Show every line in the records below that contains the word "Create".

------ Data for analysis ------

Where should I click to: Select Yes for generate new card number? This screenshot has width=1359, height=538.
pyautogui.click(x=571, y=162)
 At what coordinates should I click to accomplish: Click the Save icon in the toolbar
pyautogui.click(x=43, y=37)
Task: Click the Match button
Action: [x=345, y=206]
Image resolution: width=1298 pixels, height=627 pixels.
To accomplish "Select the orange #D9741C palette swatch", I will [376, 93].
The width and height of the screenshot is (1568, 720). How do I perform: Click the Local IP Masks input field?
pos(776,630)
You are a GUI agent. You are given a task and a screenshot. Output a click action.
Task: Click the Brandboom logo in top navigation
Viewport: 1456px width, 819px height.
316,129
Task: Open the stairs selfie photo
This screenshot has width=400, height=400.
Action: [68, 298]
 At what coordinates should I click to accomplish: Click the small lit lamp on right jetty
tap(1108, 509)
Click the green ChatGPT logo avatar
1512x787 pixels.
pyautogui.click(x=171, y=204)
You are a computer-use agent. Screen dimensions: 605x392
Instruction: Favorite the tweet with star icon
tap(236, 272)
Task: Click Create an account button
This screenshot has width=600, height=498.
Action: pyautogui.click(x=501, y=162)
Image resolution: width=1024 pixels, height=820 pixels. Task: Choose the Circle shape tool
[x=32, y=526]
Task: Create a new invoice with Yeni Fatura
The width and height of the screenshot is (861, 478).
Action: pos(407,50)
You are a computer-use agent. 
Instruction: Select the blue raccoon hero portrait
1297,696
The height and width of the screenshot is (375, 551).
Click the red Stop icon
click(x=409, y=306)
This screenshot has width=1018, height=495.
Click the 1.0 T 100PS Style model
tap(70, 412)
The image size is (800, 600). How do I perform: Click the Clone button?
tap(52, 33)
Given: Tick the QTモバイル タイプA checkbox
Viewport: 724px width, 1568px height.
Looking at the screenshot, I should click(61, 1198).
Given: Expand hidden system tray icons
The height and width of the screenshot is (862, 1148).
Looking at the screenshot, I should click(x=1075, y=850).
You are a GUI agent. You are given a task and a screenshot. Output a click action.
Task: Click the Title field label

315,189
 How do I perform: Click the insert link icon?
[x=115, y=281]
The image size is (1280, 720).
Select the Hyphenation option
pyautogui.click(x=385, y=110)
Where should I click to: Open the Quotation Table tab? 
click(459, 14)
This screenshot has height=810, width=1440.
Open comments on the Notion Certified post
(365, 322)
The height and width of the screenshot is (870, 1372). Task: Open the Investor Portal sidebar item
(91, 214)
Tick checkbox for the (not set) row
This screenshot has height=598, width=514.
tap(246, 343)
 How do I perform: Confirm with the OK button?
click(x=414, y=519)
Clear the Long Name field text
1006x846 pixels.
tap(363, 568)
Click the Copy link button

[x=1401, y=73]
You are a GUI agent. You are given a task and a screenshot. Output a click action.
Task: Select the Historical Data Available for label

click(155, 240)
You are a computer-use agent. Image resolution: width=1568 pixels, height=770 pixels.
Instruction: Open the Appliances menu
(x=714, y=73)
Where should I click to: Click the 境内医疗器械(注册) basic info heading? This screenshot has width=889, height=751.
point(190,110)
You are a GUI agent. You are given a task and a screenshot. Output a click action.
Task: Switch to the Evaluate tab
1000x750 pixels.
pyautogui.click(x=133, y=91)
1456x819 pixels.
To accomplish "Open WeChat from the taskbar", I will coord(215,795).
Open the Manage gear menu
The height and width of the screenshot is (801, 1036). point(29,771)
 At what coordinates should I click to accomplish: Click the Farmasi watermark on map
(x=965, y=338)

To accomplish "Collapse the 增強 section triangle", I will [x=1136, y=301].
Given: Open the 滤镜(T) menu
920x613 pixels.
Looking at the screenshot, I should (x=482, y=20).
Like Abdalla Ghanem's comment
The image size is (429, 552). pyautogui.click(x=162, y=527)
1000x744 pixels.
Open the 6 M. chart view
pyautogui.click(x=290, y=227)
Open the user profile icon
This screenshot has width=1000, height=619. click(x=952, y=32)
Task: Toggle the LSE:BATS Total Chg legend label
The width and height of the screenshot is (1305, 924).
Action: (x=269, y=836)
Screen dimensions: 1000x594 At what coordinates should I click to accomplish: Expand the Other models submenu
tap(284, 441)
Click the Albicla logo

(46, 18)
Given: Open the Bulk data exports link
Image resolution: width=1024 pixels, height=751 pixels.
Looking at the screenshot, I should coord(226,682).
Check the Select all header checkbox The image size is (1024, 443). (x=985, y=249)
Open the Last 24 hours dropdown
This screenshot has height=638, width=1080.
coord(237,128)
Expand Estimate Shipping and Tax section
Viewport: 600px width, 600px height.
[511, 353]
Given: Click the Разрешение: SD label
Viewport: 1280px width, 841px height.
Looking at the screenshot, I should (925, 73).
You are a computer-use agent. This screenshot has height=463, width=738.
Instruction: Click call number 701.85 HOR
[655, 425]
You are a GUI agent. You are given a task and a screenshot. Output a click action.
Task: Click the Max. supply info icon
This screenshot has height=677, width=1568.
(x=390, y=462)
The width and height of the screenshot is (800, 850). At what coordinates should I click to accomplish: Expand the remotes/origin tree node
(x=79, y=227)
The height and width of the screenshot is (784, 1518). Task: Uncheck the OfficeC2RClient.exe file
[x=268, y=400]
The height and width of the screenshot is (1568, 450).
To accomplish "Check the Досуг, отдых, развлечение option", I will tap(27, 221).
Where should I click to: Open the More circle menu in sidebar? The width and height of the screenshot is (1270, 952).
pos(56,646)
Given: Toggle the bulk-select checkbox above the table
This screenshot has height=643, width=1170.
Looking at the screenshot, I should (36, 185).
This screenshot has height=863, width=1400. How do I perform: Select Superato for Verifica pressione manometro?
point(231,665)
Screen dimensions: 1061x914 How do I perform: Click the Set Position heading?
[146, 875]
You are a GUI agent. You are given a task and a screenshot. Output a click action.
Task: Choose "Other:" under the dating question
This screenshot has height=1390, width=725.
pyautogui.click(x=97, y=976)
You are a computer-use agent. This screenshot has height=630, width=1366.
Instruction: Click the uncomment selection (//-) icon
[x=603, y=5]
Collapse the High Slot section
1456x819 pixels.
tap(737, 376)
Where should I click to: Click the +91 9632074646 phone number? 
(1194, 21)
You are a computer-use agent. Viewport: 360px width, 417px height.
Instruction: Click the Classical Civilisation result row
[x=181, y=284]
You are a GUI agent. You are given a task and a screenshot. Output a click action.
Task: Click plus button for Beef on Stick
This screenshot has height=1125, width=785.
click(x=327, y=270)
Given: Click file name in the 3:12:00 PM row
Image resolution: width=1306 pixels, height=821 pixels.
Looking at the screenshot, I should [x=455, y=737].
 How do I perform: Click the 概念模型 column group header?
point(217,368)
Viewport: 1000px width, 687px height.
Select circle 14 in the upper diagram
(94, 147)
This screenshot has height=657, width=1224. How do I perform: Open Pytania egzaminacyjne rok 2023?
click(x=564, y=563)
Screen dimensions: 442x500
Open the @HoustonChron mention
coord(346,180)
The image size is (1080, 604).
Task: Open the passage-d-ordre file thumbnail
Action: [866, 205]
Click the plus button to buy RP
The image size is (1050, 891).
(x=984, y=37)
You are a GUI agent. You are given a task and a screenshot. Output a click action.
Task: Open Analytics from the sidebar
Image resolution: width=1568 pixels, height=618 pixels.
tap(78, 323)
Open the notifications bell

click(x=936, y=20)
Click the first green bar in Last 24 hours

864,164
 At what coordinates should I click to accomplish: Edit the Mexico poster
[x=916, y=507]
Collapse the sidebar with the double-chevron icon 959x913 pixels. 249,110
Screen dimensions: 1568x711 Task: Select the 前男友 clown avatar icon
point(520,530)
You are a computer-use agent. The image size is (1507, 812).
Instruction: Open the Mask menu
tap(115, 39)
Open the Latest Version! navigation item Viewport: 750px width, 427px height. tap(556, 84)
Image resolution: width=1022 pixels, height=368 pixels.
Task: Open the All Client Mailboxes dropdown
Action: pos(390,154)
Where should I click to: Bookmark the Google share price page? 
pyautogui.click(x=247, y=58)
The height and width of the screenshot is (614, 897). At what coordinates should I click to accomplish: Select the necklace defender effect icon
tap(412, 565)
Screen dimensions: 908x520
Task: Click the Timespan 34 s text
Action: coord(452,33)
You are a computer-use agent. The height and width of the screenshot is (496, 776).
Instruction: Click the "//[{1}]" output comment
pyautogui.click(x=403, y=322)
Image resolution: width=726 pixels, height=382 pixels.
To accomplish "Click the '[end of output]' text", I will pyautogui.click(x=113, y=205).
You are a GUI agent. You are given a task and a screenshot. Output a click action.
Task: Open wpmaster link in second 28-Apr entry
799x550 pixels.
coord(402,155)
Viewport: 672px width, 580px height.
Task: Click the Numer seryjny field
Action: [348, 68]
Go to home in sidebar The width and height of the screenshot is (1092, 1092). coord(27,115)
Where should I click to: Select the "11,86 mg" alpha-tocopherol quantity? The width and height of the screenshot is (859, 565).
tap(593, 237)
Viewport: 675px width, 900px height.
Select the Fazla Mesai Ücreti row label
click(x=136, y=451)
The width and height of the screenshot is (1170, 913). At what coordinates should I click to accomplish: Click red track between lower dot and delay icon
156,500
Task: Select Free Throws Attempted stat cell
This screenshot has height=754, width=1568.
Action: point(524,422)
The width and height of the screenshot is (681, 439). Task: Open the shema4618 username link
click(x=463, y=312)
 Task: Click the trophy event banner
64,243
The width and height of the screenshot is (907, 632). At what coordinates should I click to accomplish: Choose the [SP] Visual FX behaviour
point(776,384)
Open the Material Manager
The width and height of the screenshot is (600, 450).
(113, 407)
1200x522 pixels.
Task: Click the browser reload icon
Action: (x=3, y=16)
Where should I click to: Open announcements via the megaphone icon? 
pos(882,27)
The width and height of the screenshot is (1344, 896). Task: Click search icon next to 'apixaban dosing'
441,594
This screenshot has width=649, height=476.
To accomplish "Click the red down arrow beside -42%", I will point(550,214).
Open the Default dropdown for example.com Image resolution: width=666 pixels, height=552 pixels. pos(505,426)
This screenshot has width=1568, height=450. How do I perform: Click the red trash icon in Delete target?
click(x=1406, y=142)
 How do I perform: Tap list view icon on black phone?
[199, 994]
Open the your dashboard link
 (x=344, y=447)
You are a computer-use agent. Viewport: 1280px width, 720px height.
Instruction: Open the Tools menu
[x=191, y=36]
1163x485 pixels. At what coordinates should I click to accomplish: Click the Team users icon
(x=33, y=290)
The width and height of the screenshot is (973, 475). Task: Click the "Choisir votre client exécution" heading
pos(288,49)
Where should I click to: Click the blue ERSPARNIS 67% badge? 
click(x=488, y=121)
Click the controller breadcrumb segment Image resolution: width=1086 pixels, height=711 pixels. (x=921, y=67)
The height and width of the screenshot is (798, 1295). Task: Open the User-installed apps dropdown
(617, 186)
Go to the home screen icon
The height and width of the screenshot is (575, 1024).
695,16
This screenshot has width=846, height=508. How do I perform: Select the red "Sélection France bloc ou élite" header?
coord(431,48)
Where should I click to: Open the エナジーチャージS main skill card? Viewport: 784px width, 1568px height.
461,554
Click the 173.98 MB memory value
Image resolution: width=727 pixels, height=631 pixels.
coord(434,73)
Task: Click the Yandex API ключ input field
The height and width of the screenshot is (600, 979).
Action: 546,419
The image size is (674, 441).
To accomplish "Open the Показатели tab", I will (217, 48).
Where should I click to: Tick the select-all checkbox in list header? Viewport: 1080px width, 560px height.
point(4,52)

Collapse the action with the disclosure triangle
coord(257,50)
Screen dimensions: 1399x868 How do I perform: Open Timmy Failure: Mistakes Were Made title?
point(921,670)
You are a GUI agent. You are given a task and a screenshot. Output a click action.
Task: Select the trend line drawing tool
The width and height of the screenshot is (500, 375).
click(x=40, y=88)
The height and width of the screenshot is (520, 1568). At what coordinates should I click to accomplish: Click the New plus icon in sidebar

------

▶ Exercise response:
Task: Click Create an account button
Task: Create a new invoice with Yeni Fatura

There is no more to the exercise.